The remark weighed on my heart because, though it should not be, that second sentence is too often true. Many who follow Christ seem to ignore what he actually did and said, and focus instead on blame and punishment, and conversion-or-exclusion, all in his name. Some of these folks are in our government, and this grows more frightening every day.
What are non-Christians to think when Christians act this way? How are they to recognize how off-base that behavior is if the rest of us keep silent? Why do we allow harshness and cruelty to supplant Jesus' teachings as if replacing the pages within a book but keeping its well-worn cover?
You'd think everyone's forgotten how to read.
According to the gospels, Christ was very attuned to nature, relished a good feast, loved his friends, healed the physically and psychically sick, sang hymns, and in every way constantly reminded his followers to care for and help each other in this life. On this earth, in these bodies, with these hands. Love your neighbor, he said, and then showed that everyone is a neighbor. Love, to him, was not a theory or a nice idea, or something to be strained to exclude the unworthy. It was an all-embracing action, and not an action to be delayed until the budget was balanced, either. Love, and the economy of love, will always be in the red in human terms, as red as Jesus' words in many editions of the Bible. But in God's accounting - or the balancing of the Universe, if those words ring more true for you - love overflows all measure and always will. That is the nature of God's love.
To the politicians and pundits who describe themselves as Christian, yet are now insisting on holding back disaster relief because it's "too expensive", I ask this: did our Lord Jesus Christ bill the people he healed? Did he check his funds, polls, or vacation plans before he got on that donkey to ride into Jerusalem?
It's time, and long past time, to take "love your neighbor" seriously.

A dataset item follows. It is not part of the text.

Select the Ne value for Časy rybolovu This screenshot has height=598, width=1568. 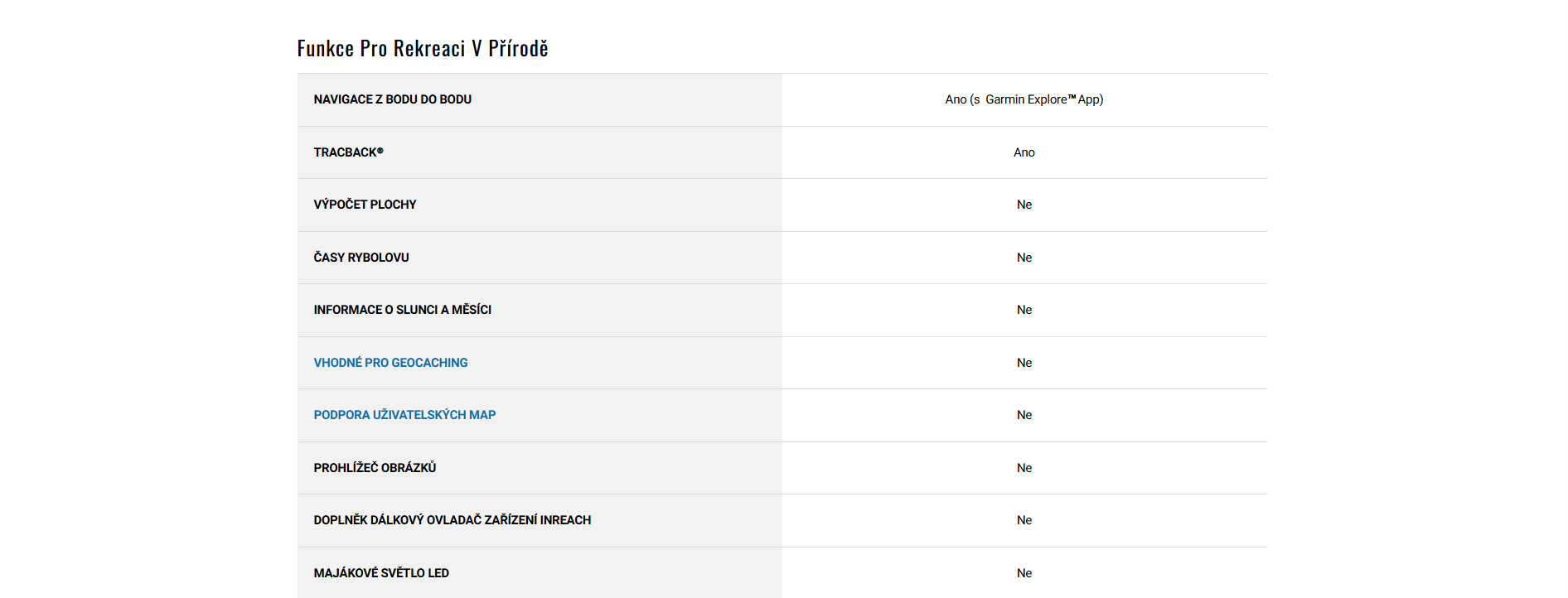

Until we all do, I don't see how we can face what we see in the mirror every day, because if I am indeed created in God's image along with everybody else, then I should be seeing God in the mirror, and in every face I see.
To the woman who wrote the passage I quoted at the beginning of this post, and to all my readers, I am deeply sorry for the havoc wrought in Jesus' name, and for the meanness.
Laurel, you hit the nail on the head. People seem to be so wrapped up in themselves these days, they (we) forget to follow the teachings of Christ. I guess I'm as guilty as most. Hopefully that will change.